Quarta, Setembro 23
[festival do rio: os primeiros filmes]

500 Dias com Ela 


(500) Days of Summer, Marc Webb, 2009
É certamente o filme mais pop do ano. Feito para conquistar fãs dos Smiths e do Nick Hornby. E tudo funciona. Primeiro, há um casal apaixonante: Zooey Deschanel e Joseph Gordon-Levitt. Segundo, há citações à cultura pop na medida certa (aquela que Apenas o Fim não conseguiu manter) e uma trilha sonora deliciosa.
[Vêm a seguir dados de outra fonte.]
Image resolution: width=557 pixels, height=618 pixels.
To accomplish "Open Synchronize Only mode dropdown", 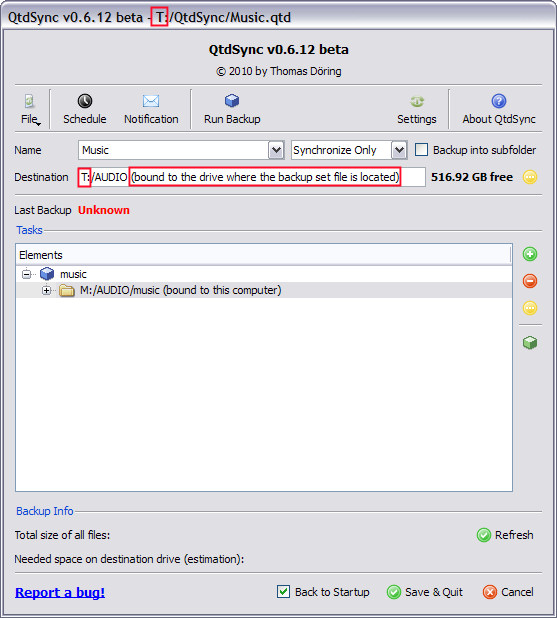I will (x=399, y=150).
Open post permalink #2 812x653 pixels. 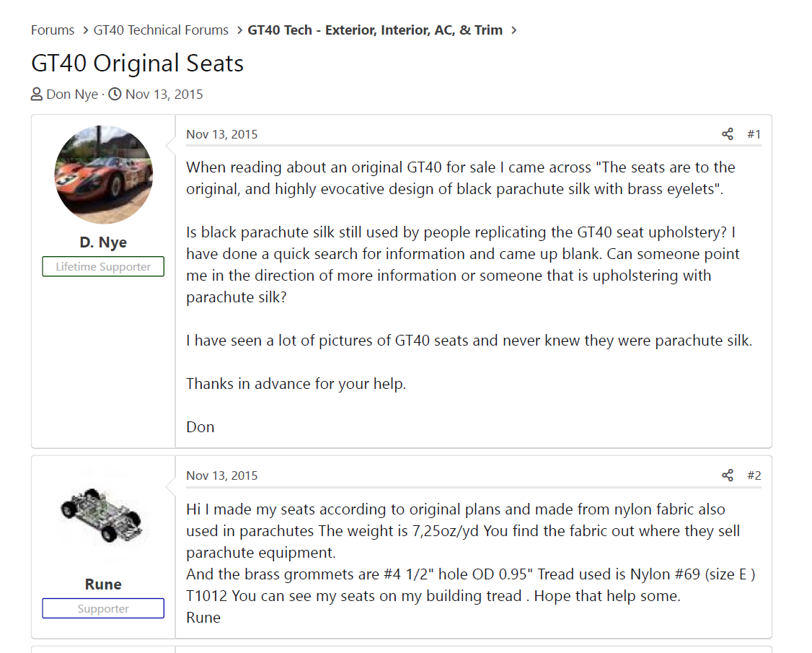(754, 475)
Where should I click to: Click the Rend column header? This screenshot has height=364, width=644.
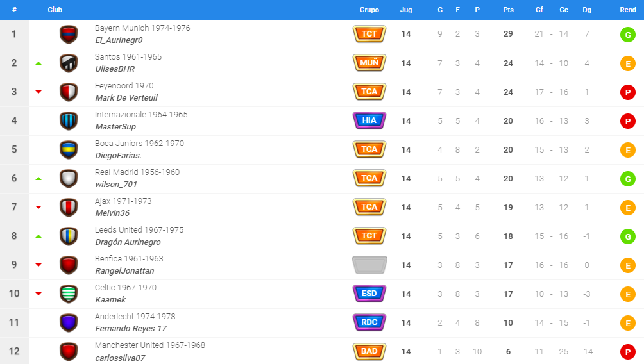(x=627, y=10)
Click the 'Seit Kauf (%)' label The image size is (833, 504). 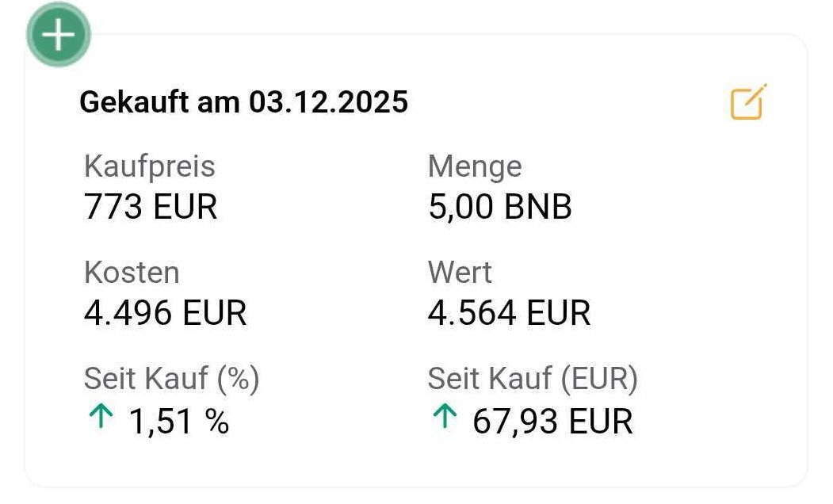point(171,380)
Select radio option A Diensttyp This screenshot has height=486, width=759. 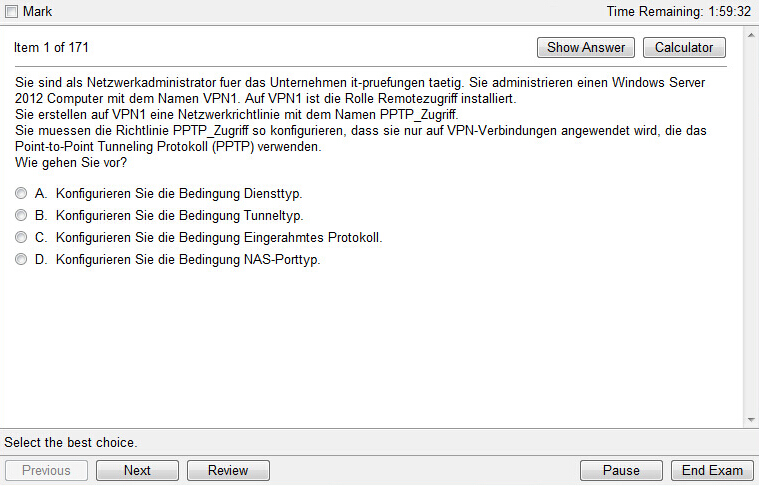(22, 193)
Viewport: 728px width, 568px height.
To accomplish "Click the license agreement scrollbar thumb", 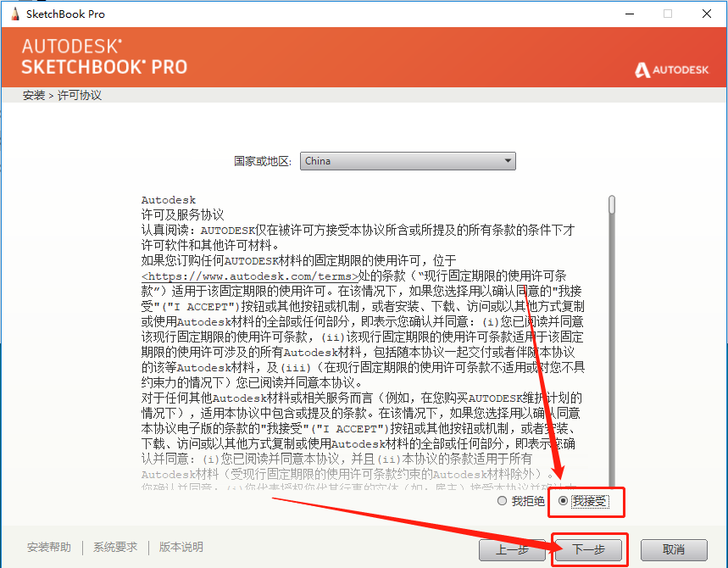I will 611,206.
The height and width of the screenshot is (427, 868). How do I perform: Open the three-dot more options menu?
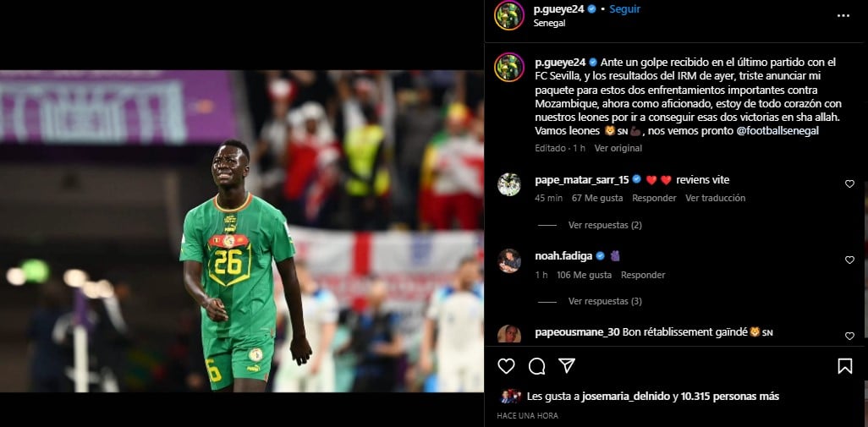click(x=843, y=15)
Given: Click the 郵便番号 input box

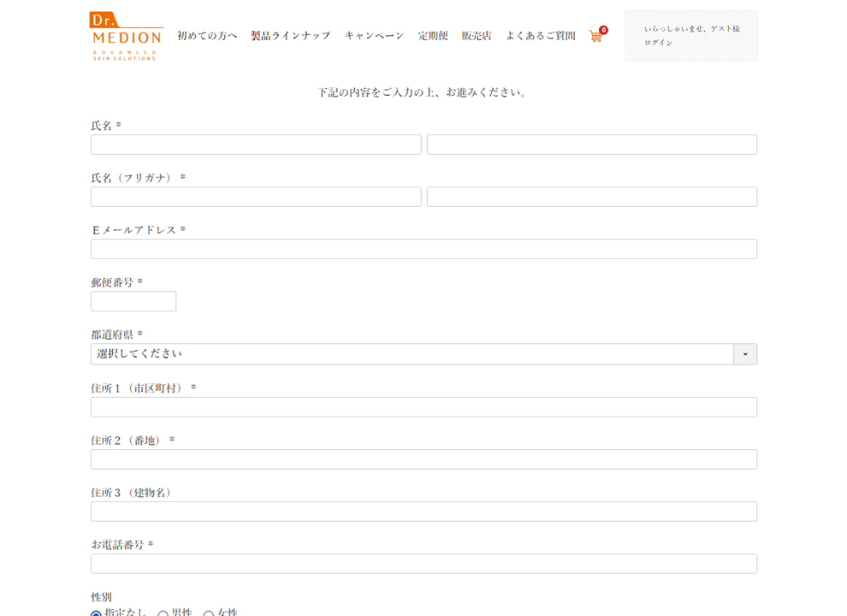Looking at the screenshot, I should tap(133, 301).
E, por fim, o filme trata tanto com leveza quanto com profundidade o desenrolar de uma história de amor. Embora haja altos e baixos na história, o conjunto é adorável quease todo o tempo.

As Praias de Agnès 



Las Plages de Agnès, Agnès Varda, 2008
Filme sobre a memória geralmente são tristes e nostálgicos. Mas não se a diretora é Agnès Varda. Em seu As Praias de Agnès, César de melhor documentário, a francesa remonta sua vida, sua história no cinema e seu casamento com Jacques Demy numa auto-homenagem singela, original e bem-humorada. Mesmo num documentário, Varda prima pela invenção visual, presenteando o espectador com imagens preciosas seja no reflexo de um espelho ou num gato desenhado. O filme é, em sua maior parte, brilhante e de um frescor invejável para qualquer pessoa que tenha menos de 80 anos.

Eu Matei a Minha Mãe 

J'ai Tué Ma Mère, Xavier Dolan, 2009
Esse filme não merece a projeção que ganhou. É uma clássica história de conflito de gerações com narrativa linear, sobre um adolescente gay e sua mãe, ora esquiva, ora manipuladora. O protagonista, que sabe incorporar os arroubos juvenis a seu personagem, é o próprio dirertor, de 20 anos, o que pode ter chamado mais atenção para o filme. As intervenções com depoimentos do jovem são filmadas em preto-e-branco, mais clichê impossível. O filme também tem algumas imagens-de-efeito que ilustram os sentimentos do protagonista. Parecem coisa de principiante. E são.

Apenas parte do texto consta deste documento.